Эпидемия холеры почти прошла, и понемногу столица оживала; возобновлялись и литературные вечера. 23 сентября у Плетнева собрались А. В. Никитенко, Розен и другие; ждали Пушкина, но он не приехал, и лишь прислал "едкую критику" на Булгарина и Греча и несколько новых стихотворений для "Северных цветов".

Здесь же Никитенко увидел и Сомова, с которым познакомился еще в марте и потом постоянно встречался на плетневских "средах". Он "теперь очень озабочен по случаю издания "Северных цветов", - записывал Никитенко в дневнике. - Я обещал ему по его просьбе отрывок из моего "Леона"".

Отрывок из романа "Леон, или Идеализм" Никитенко появится в "Северных цветах".

В конце сентября Пушкин в первый раз посетил Петербург.

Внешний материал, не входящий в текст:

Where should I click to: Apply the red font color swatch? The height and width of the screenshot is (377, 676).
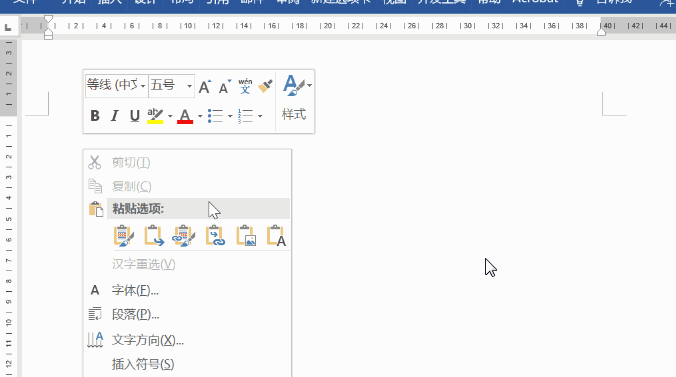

Он виделся с Сомовым, и они говорили об альманахе. Он просил Сомова написать к Максимовичу и просить у него для "Цветов" отрывок из "ботаники", а кроме того, связаться через Максимовича с Языковым и "умолить" его прислать стихов "и поболее и поскорее", ибо альманах должен был выйти к 15 декабря.

28 сентября Сомов отправил письмо Максимовичу. Теперь оставалось ждать.

В середине октября Пушкин окончательно перебирается в Петербург.

Можно было объединять усилия.

Накануне отъезда он еще раз писал Вяземскому, прося стихов и прозы и вновь напоминая о Языкове. Он рассказывал Вяземскому о Жуковском, который "написал пропасть хорошего и до сих пор все еще продолжает", о "Вечерах" Гоголя и замечал между прочим: "Северные цветы будут любопытны".

Что он мог иметь в виду?

По составу имен альманах был еще мало представителен. В нем не было ни Вяземского, ни Баратынского, ни Языкова.

Из "любопытного" здесь была посмертная публикация стихов Дельвига.

Элегия "К Морфею", сочиненная "еще до 1824 года", две "русские песни" ("И я выду ль на крылечко", "Как за реченькой слободушка стоит"), неизвестный даже ближайшим друзьям ревельский сонет 1827 года "Что вдали блеснуло и дымится?", наконец, отрывок из ненаписанной драмы - "На теплых крыльях летней тьмы", - все это было не так уж много, но в самом деле не лишено интереса. Сонет, законченная песня были стихами совершенно зрелого поэта; хор духов из драмы, где Дельвиг намеревался "дать полное развитие свободной фантазии", приоткрывал какую-то неведомую грань его творчества. К этой публикации кто-то - вероятно, Сомов - написал небольшое предисловие.

Пушкин мог с правом сказать и о своем вкладе: "много любопытного". Он положил на алтарь дружбы две сцены "Моцарта и Сальери", "Дорожные жалобы", "Эхо", "Делибаша", "Анчар, дерево яда", "Бесов" и четыре "анфологических эпиграммы": "Царскосельская статуя", "Отрок", "Рифма", "Труд".

"Анфологические эпиграммы" как будто прямо вызывали в памяти имя Дельвига. Вероятно, они писались в Болдине с мыслью о Дельвиге и теперь ложились цветком на его могилу.

"Царскосельская статуя" словно вбирала в себя весь круг ассоциаций: надпись к произведению пластических искусств, которые так любил Дельвиг, элегический дистих, наконец, самое воспоминание о Царском Селе.